My LogStash.conf input looks something like this:-

input {
file {
path => "/local/kdmlogs/*/*/*"
max_open_files => 99999
exclude => "*.s3logs"
mode => "read"
start_position => "beginning"
ignore_older => 86400
close_older => 86400
sincedb_path => "/usr/yogehada/var/.sincedb"
sincedb_clean_after => 2.5
tags => ["logs"]
}
}

Badger · May 14, 2019, 2:21pm

tail mode is useful for tailing log files to which a process is actively writing data. If you have files that have been written out and you just want to read the entire file then use read mode.
In tail mode, when log stash first sees a file, by default it seeks to the end and just listens for new data, it ignores any data already in the file. start_position => beginning tells it to read the file from the beginning. This only applies the first time logstash sees the file. In read mode it is ignored (as is close_older).
In read mode, when logstash has finished reading the file, by default, it deletes it. Once all the files are deleted, they have all been read. Alternatively, if you tell it to log the file names it has read you could check that list for completeness.

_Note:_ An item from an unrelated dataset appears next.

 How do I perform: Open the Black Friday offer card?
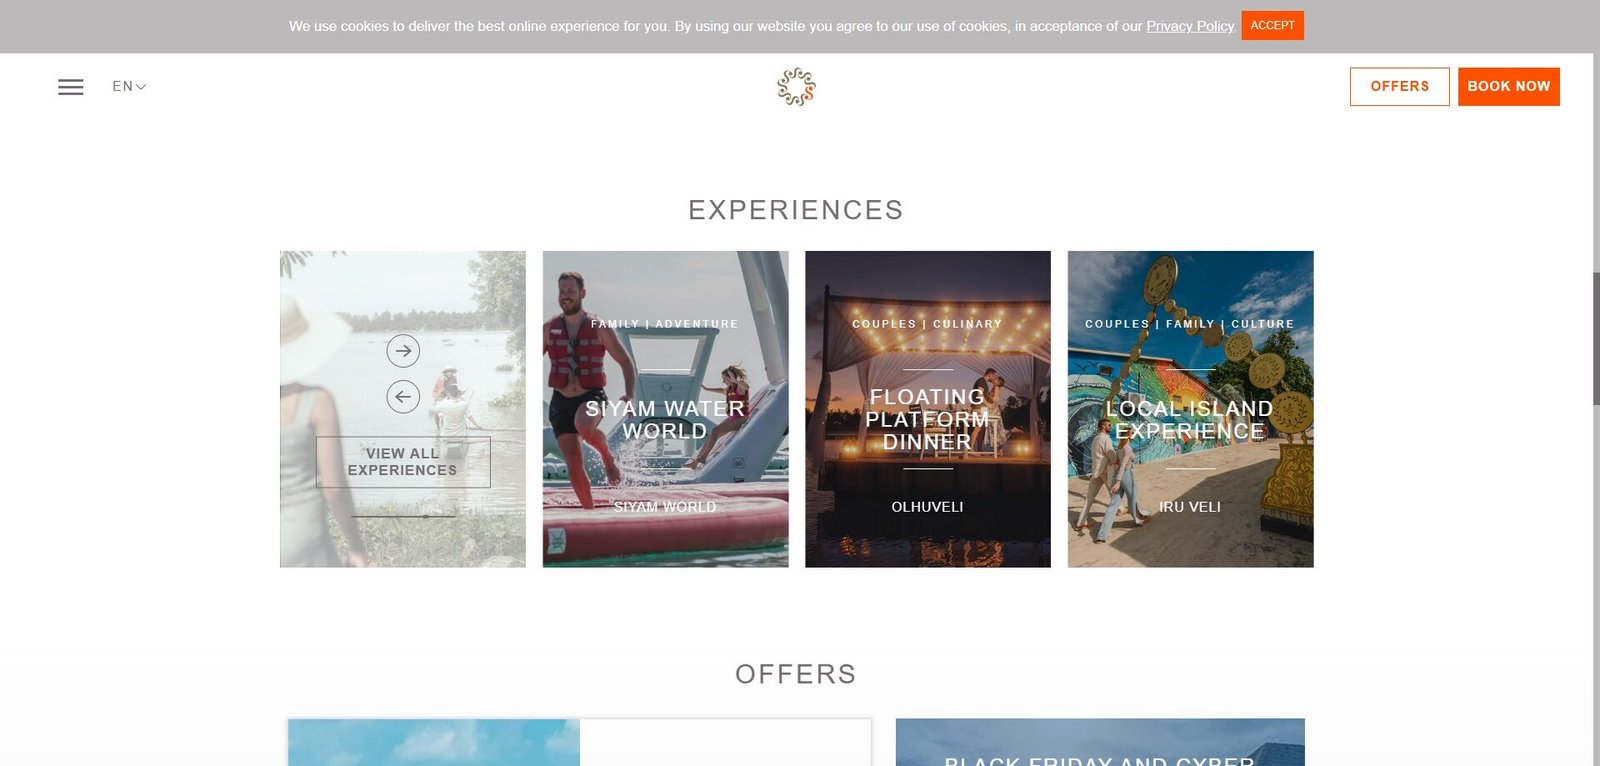point(1100,742)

Yogendra_Hada · May 14, 2019, 7:43pm

Thanks for the reply mate @Badger .
So now I am convinced that I should be using the "read" mode.

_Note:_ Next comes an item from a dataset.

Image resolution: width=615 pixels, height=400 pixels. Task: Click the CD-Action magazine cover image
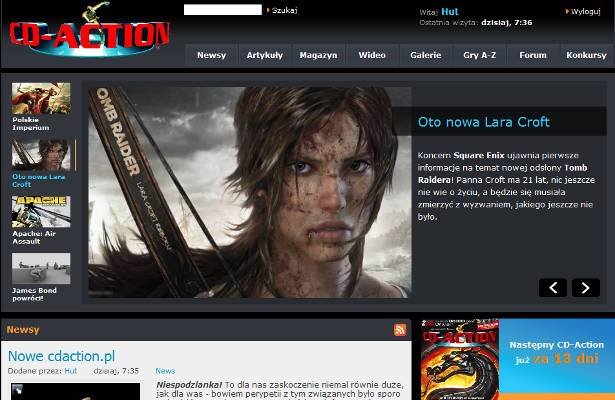pos(459,360)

I killed logstash process and tried to start it again. But now it doesn't read any files.
I tried removing the ignore_older and still no help.
In the debug logs this is what I see:-

[2019-05-14T19:38:25,763][DEBUG][logstash.agent ] Converging pipelines state {:actions_count=>0}
[2019-05-14T19:38:26,218][DEBUG][logstash.outputs.file ] Starting stale files cleanup cycle {:files=>{}}
[2019-05-14T19:38:26,218][DEBUG][logstash.outputs.file ] 0 stale files found {:inactive_files=>{}}
[2019-05-14T19:38:26,646][DEBUG][logstash.outputs.file ] Starting flush cycle
[2019-05-14T19:38:27,370][DEBUG][logstash.instrument.periodicpoller.cgroup] One or more required cgroup files or directories not found: /proc/self/cgroup, /sys/fs/cgroup/cpuacct, /sys/fs/cgroup/cpu
[2019-05-14T19:38:27,635][DEBUG][org.logstash.execution.PeriodicFlush] Pushing flush onto pipeline.
[2019-05-14T19:38:28,134][DEBUG][logstash.instrument.periodicpoller.jvm] collector name {:name=>"ParNew"}
[2019-05-14T19:38:28,134][DEBUG][logstash.instrument.periodicpoller.jvm] collector name {:name=>"ConcurrentMarkSweep"}
[2019-05-14T19:38:28,646][DEBUG][logstash.outputs.file ] Starting flush cycle
[2019-05-14T19:38:28,762][DEBUG][logstash.config.source.local.configpathloader] Skipping the following files while reading config since they don't match the specified glob pattern {:files=>["/usr/share/logstash/CONTRIBUTORS", "/usr/share/logstash/Gemfile", "/usr/share/logstash/Gemfile.lock", "/usr/share/logstash/LICENSE.txt", "/usr/share/logstash/NOTICE.TXT", "/usr/share/logstash/bin", "/usr/share/logstash/config", "/usr/share/logstash/data", "/usr/share/logstash/lib", "/usr/share/logstash/logs", "/usr/share/logstash/logstash-core", "/usr/share/logstash/logstash-core-plugin-api", "/usr/share/logstash/modules", "/usr/share/logstash/tools", "/usr/share/logstash/vendor", "/usr/share/logstash/x-pack"]}
[2019-05-14T19:38:28,762][DEBUG][logstash.config.source.local.configpathloader] Reading config file {:config_file=>"/usr/share/logstash/LogStash.conf"}
[2019-05-14T19:38:28,764][DEBUG][logstash.agent ] Converging pipelines state {:actions_count=>0}
[2019-05-14T19:38:30,647][DEBUG][logstash.outputs.file ] Starting flush cycle
[2019-05-14T19:38:31,762][DEBUG][logstash.config.source.local.configpathloader] Skipping the following files while reading config since they don't match the specified glob pattern {:files=>["/usr/share/logstash/CONTRIBUTORS", "/usr/share/logstash/Gemfile", "/usr/share/logstash/Gemfile.lock", "/usr/share/logstash/LICENSE.txt", "/usr/share/logstash/NOTICE.TXT", "/usr/share/logstash/bin", "/usr/share/logstash/config", "/usr/share/logstash/data", "/usr/share/logstash/lib", "/usr/share/logstash/logs", "/usr/share/logstash/logstash-core", "/usr/share/logstash/logstash-core-plugin-api", "/usr/share/logstash/modules", "/usr/share/logstash/tools", "/usr/share/logstash/vendor", "/usr/share/logstash/x-pack"]}
[2019-05-14T19:38:31,762][DEBUG][logstash.config.source.local.configpathloader] Reading config file {:config_file=>"/usr/share/logstash/LogStash.conf"}
[2019-05-14T19:38:31,764][DEBUG][logstash.agent ] Converging pipelines state {:actions_count=>0}

No events are being processed and also I don't see any errors in the logs. It looks like some kind of infinite loops. Tried restarting logstash but no help.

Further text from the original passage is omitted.